Can anyone please explain to me why loop_lift_first! is so much faster than loop!?

It looks like it has something to do with bounds checking, since if I put @inbounds in loop! then its performance becomes better than both previous versions.

With your code I get:

julia> @btime loop!($x,$y) evals=100
  455.650 ns (0 allocations: 0 bytes)

julia> @btime loop_lift_first!($x,$y) evals=100
  103.590 ns (0 allocations: 0 bytes)

For me, the performance gets similar if I explicitly pass global_vector to the function (which you should anyway prefer), @inbounds only makes a difference when I don’t pass global_vector:

using BenchmarkTools

const N = 1024
const global_vector = rand(N)

function loop!(x,y, global_vector)
    for i in 1:N 
        @inbounds x[i] = y[i]*global_vector[i]
    end 
    return sum(x)
end

function loop_lift_first!(x,y, global_vector)
    @inbounds x[1] = y[1]*global_vector[1]
    for i in 2:N 
        @inbounds x[i] = y[i]*global_vector[i]
    end 
    return sum(x)
end

x = rand(N)
y = rand(N)

@btime loop!($x,$y, $global_vector) evals=100
@btime loop_lift_first!($x,$y, $global_vector) evals=100


 
julia> include("/tmp/lel3.jl")
  72.530 ns (0 allocations: 0 bytes)
  110.500 ns (0 allocations: 0 bytes)

Also, using eachindex(x) instead of 1:N is safer and in many cases enables automatic elision of bounds checks.

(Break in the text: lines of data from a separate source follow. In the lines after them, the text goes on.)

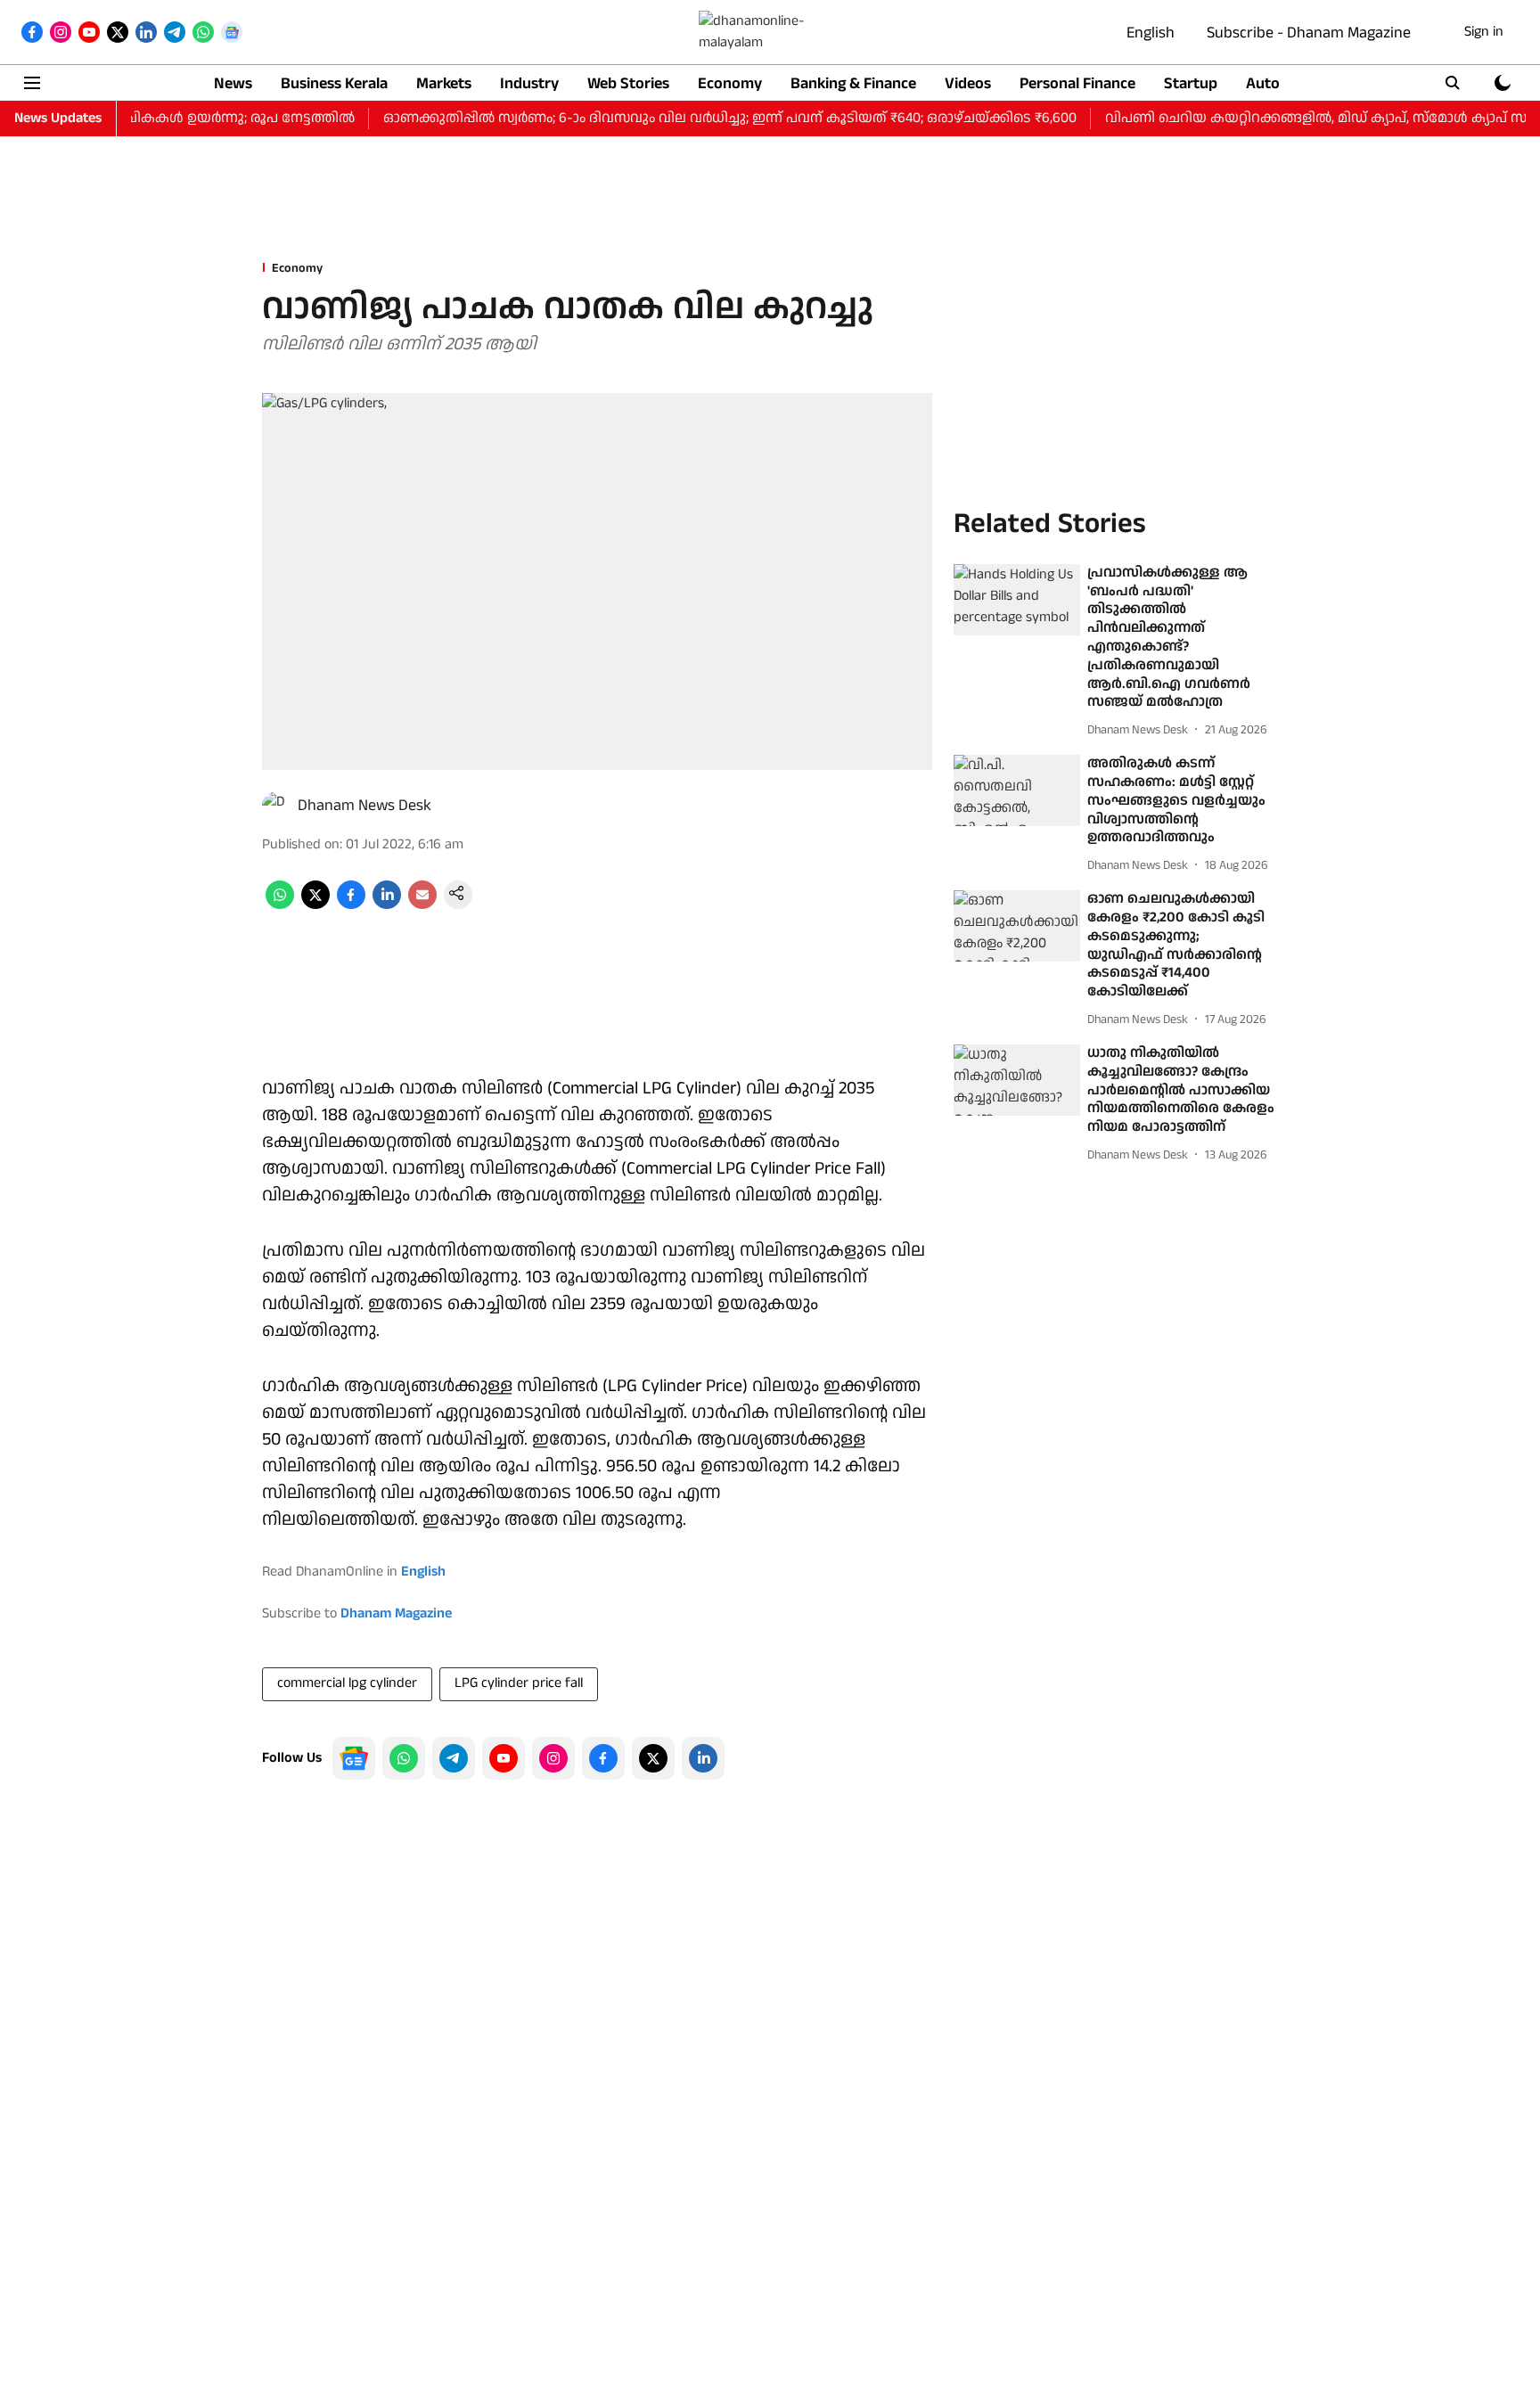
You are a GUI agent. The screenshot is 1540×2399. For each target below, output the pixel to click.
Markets (443, 83)
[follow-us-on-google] (353, 1758)
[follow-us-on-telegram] (453, 1758)
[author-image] (276, 805)
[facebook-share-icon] (351, 905)
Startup (1190, 83)
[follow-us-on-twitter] (653, 1758)
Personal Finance (1077, 83)
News (233, 83)
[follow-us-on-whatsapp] (403, 1758)
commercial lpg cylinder (347, 1683)
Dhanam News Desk (364, 805)
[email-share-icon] (422, 905)
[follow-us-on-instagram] (553, 1758)
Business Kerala (334, 83)
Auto (1263, 83)
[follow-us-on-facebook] (603, 1758)
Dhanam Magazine (396, 1613)
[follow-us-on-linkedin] (703, 1758)
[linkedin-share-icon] (387, 905)
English (1150, 32)
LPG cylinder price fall (519, 1683)
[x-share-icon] (315, 905)
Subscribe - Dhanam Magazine (1309, 32)
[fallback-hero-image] (1017, 599)
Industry (529, 83)
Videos (968, 83)
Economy (730, 83)
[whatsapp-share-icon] (280, 905)
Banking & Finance (853, 83)
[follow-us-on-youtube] (503, 1758)
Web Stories (628, 83)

Perhaps eachindex(x, y, global_vector) will work better for the bounds checks.

Looking at the produced LLVM code, at first glance, the lift_first version on my machine produced 256-bit SIMD code, while the regular version used only 128-bit SIMD code. And the lift_first also unrolled the loop (4 iterations per loop).

Granted, there are other ways to write this. But it seems like this huge disparity from things that shouldn’t matter so much (e.g. changing a global constant to a parameter or hoisting the first iteration) could indicate a missing/broken performance optimization that should be fixed?

It’s enlightening to compare to

julia> function loop!(x,y, global_vector, N)
           for i in 1:N
               x[i] = y[i]*global_vector[i]
           end
       end

Especially consider

julia> function loop2!(x,y)
       @noinline loop!(x,y,global_vector, N)
       end

which becomes quite slow if the @noinline is removed.

So I’d say that this is an optimizer bug – something breaks IRCE / inductive range check elimination if the compiler can see the “load from global”

PS. By looking at the code, you can see that specifically only the load from global_vector fails to IRCE for whatever reason :frowning: (boundschecks for load from y and write to x are correctly eliminated / hoisted)